* [DATA EXTRACT]:
***
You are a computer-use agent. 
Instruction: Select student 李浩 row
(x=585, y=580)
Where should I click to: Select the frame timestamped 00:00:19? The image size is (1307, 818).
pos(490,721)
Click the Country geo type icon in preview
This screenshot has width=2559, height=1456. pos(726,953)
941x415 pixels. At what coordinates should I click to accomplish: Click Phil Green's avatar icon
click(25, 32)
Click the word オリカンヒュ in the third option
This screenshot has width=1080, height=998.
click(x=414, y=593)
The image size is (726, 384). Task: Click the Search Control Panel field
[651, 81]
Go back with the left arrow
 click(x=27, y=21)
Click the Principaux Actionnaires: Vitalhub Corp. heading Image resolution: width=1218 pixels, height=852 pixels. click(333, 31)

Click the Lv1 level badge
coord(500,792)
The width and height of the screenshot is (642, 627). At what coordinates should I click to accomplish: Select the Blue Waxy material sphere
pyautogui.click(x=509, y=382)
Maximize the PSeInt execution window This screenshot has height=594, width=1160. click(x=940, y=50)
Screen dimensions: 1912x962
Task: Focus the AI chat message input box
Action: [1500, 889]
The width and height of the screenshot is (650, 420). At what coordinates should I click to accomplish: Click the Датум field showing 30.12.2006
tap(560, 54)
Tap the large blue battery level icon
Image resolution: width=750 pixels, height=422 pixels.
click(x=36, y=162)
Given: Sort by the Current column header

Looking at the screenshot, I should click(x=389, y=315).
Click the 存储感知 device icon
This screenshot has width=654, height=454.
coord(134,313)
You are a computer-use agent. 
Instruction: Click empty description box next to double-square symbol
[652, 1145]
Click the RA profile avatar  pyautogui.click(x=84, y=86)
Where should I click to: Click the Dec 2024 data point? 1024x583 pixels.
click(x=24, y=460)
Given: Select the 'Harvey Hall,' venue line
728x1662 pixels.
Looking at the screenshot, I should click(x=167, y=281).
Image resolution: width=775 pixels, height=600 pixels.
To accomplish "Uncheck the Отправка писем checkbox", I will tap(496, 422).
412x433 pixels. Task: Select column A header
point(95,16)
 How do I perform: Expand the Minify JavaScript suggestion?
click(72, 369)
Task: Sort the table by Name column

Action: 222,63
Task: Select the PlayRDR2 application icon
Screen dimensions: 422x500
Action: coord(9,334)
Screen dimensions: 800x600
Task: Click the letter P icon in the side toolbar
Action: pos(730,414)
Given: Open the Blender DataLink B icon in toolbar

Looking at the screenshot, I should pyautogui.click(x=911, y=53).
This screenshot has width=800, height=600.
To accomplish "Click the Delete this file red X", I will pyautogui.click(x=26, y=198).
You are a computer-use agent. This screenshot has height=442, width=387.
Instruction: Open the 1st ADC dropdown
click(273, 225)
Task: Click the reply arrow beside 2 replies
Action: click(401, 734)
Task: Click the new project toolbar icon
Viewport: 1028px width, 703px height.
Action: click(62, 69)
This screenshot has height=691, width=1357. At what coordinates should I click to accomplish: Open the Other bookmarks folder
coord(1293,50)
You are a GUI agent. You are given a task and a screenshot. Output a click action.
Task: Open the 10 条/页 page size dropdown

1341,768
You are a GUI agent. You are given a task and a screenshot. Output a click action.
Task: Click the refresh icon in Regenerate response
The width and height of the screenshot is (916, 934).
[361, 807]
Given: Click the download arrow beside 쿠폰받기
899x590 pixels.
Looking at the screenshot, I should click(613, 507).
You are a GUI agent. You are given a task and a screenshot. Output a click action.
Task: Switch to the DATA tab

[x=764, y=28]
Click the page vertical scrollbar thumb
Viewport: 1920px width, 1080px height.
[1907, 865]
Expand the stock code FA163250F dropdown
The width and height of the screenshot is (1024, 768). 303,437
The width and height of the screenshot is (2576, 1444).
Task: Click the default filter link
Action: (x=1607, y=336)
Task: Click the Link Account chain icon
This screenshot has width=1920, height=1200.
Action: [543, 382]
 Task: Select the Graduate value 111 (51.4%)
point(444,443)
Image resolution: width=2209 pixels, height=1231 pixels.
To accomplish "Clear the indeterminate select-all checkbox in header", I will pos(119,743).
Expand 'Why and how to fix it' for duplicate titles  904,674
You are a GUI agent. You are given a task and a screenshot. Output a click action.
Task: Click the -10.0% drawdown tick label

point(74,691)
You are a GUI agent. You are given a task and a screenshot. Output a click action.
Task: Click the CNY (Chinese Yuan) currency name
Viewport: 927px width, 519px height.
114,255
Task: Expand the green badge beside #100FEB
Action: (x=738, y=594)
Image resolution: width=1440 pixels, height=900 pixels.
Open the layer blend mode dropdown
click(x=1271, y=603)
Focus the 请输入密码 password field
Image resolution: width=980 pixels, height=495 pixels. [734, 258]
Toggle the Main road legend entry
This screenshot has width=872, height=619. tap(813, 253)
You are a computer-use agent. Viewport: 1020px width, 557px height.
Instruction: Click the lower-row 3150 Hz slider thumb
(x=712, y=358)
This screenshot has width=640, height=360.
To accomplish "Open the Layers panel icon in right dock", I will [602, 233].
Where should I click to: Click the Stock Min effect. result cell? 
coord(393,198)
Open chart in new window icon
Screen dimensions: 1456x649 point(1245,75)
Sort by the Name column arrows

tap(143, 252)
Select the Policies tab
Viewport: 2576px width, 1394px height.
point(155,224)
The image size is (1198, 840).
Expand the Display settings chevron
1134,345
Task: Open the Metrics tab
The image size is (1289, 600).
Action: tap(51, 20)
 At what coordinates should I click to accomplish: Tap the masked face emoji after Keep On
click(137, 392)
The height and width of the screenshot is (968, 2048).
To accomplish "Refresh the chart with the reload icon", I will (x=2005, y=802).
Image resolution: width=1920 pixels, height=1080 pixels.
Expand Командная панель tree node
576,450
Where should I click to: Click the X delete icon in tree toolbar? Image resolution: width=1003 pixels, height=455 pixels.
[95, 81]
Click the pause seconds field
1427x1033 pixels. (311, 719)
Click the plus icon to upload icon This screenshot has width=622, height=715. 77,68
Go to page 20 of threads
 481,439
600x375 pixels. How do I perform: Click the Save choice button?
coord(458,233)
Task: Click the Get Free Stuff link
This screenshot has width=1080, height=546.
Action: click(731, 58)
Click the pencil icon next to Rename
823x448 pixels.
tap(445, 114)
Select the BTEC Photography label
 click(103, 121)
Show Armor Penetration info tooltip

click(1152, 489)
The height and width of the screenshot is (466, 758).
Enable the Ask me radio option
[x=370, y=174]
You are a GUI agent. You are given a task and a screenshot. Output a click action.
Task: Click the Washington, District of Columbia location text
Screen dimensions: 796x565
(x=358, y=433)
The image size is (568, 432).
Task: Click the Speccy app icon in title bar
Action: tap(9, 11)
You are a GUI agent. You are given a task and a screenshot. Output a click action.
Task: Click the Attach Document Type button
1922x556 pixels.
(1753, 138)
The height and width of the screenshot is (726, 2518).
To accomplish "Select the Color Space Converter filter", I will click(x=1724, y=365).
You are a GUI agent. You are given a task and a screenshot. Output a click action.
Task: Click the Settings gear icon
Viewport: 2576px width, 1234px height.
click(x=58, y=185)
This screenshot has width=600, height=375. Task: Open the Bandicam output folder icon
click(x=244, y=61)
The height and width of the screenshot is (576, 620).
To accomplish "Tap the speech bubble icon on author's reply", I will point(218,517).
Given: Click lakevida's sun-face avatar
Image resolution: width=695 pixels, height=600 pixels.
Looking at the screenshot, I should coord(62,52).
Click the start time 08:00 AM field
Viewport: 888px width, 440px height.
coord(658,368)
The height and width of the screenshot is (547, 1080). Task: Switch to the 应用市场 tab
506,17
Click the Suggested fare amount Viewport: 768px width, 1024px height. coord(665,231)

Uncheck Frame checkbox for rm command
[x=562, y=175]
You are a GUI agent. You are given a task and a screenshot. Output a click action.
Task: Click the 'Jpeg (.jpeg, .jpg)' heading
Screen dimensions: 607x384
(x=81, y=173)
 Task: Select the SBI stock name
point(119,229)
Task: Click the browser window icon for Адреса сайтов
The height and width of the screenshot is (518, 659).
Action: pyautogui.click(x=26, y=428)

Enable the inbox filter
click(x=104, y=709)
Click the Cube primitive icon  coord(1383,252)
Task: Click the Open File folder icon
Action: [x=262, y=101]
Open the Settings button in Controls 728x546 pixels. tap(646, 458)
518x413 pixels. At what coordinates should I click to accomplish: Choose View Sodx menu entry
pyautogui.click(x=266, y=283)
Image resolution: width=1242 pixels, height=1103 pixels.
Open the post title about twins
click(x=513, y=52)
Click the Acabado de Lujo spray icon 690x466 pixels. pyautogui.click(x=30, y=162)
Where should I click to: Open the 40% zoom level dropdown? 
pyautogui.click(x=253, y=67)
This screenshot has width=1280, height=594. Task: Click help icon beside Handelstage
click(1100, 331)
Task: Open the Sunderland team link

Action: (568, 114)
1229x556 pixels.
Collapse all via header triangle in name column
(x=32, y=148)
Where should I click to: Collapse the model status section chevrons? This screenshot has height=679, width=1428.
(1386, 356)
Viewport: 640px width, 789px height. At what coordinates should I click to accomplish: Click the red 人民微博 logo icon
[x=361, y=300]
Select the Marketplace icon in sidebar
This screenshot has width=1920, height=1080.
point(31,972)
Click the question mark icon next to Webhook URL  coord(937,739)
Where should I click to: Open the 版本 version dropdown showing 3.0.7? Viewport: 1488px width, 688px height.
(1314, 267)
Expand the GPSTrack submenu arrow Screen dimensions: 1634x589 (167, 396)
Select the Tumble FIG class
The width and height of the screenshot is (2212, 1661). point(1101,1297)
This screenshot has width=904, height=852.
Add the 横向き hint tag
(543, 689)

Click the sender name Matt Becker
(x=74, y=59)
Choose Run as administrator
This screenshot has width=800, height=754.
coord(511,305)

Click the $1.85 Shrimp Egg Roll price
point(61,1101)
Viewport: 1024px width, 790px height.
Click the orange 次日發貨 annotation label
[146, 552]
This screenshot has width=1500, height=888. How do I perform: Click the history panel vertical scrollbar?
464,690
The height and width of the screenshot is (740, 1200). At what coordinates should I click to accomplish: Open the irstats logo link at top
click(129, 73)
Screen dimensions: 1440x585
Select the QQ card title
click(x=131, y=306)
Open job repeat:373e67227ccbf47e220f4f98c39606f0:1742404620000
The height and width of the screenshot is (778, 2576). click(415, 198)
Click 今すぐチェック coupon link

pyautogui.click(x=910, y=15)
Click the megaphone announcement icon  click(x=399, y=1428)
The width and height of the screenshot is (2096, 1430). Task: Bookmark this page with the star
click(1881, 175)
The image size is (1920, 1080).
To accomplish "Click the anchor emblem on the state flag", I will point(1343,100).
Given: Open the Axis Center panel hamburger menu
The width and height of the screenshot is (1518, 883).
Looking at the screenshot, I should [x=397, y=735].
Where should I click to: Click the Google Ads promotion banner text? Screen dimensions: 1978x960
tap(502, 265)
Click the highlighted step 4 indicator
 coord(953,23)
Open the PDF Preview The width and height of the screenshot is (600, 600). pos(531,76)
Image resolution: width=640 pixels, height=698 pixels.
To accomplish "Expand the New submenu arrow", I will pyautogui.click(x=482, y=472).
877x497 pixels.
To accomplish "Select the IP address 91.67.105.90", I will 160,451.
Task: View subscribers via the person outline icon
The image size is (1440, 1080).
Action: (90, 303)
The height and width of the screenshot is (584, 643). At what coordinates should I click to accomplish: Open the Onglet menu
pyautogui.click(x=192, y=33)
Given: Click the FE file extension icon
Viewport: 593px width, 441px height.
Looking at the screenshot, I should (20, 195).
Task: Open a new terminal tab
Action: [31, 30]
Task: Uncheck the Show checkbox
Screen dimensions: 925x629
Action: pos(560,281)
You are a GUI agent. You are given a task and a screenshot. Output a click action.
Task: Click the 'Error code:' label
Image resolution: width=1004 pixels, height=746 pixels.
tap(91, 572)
***
Can you turn the entries above, from their first line up to and including the line that contains "Click the Principaux", into a JSON list of strings with one string per line and blank lines omitted?

* [RESPONSE TO THIS EXERCISE]:
[
  "You are a computer-use agent. ",
  "Instruction: Select student 李浩 row",
  "(x=585, y=580)",
  "Where should I click to: Select the frame timestamped 00:00:19? The image size is (1307, 818).",
  "pos(490,721)",
  "Click the Country geo type icon in preview",
  "This screenshot has width=2559, height=1456. pos(726,953)",
  "941x415 pixels. At what coordinates should I click to accomplish: Click Phil Green's avatar icon",
  "click(25, 32)",
  "Click the word オリカンヒュ in the third option",
  "This screenshot has width=1080, height=998.",
  "click(x=414, y=593)",
  "The image size is (726, 384). Task: Click the Search Control Panel field",
  "[651, 81]",
  "Go back with the left arrow",
  " click(x=27, y=21)",
  "Click the Principaux Actionnaires: Vitalhub Corp. heading Image resolution: width=1218 pixels, height=852 pixels. click(333, 31)"
]